“A vingança é minha” de Marie NDiaye
Fantasmas do passado e presente.
Alguns livros são difíceis de categorizar, pois navegam num mar com diferentes vagas de intensidade. A Vingança é minha (Alfaguara, 2024), de Marie NDiaye – vencedora de vários prémios internacionais como o Prémio Goncourt, o Prémio Marguerite Yourcenar ou o Austrian State Prize for European Literature – é um desses livros.
Se, por um lado, possui elementos de um thriller policial com contornos de suspense, mistério e intriga, também explora, e afunda(-nos), em temas como a fragilidade da memória, a identidade fraturada e, acima de tudo, a falência da condição humana. No entanto, a competência e genialidade criativa de Ndiaye consegue combinar na perfeição todos esses elementos dando lugar a uma narrativa elegante e muito bem trabalhada, ainda que difícil tais os temas que explora, deixando o leitor entre a expectativa e a repulsa, entre a compaixão e a condenação, entre a razão e o desejo de “justiça”.
No epicentro desta tempestade narrativa está Dra. Susane, uma advogada de 42 anos, tendo como pano de fundo Bordéus, e cuja vida muda quando um macabro assassinato surge no seu caminho. NDiaye, admiradora confessa de Stephen King ou Joyce Carol Oates, cria a protagonista deste livro com várias camadas de complexidade, uma mulher carente, especialmente assombrada por um profundo anseio pelo carinho da sua empregada doméstica, Sharon, uma excelente cozinheira e natural das Ilhas Maurícias, que luta pela sua legalização, contando com a ajuda da sua patroa para resolver essa situação, mas que as diferenças sociais e disparidade de classes podem ser um elemento desestabilizador, silenciosamente fraturante. Isso e o facto de Susane não saber distinguir amizade de uma relação entre patroa e empregada.
Também o relacionamento da advogada com os pais, o Sr. e a Sra. Susane, é sui generis, contraditório e à base de chantagens mais ou menos claras ou veladas. Embora se note o orgulho da família pela sua carreira jurídica, ainda que suspeitem do sucesso da mesma, seja pelo velho carro que Susane conduz ou um apartamento sofisticado e “burguês”, mas pequeno, há detalhes perturbadores de uma lembrança do passado que acelera a tensão e traz a palco sentimentos como a culpa e o carregar de um fardo com décadas de incerteza e conveniente esquecimento, o que condiciona o relacionamento entre pais e filha.
No fundo, a narrativa cresce bifurcando-se em dois mistérios: o assassinato de três crianças pela mãe, Marlyne, aparentemente excelente na sua função de progenitora, e um incidente sombrio do passado de Susane. E à medida que Susane se deixa contagiar neste duplo enigma, a sua vida entrelaça-se com a de Gilles Principaux, o pai enlutado, e marido de Marlyne, que pode ser uma figura há muito perdida na história e memória da advogada.

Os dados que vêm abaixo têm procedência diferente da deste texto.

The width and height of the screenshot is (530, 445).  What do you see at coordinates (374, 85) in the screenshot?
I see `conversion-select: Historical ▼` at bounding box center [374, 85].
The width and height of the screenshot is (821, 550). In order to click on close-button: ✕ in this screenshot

À medida que nos embrenhamos no livro, mais absorvidos ficamos, pois a escrita de NDiaye é contagiante, principalmente quando convidados a entrar na sua difusa memória ou nos diálogos com Gilles (sempre devoto à mulher) ou Marlyne (um ser magoado que despreza o marido) que, ao contar as suas visões da história, se confundem com monólogos intrigantes, desesperados e confessionais onde, mais do que procurar verdades, mentiras ou julgamentos, se pretende encontrar uma “lógica” para o terrível acontecimento. Há também lugar para metáforas audaciosas e imagens vívidas (por vezes, flashbacks) que criam uma experiência de leitura única, onde até os aspetos mais mundanos são transformados em momentos de profunda reflexão e obsessão. E depois há também dor, muita dor, interna, pulsante, cauterizante. Um sentimento dilacerante, profundo e intenso, que inquieta.
Muito mais do que um policial, A Vingança é minha torna o leitor refém da mente de Susane, entrando simultaneamente numa viagem pelos limites da condição humana, na tentativa de compreender a “justificação” para o mais hediondo dos atos como é o filicídio, e num exercício de meditação sobre a própria identidade, as complexidades do amor e da memória, no caso traída pela confusão de apelidos, e por um passado não esclarecido que pode ser uma prisão física e emocional quando não se encontra uma ligação, uma justificação, uma razão de vida.
Sem dúvida, um dos livros que merece estar entre os melhores do ano.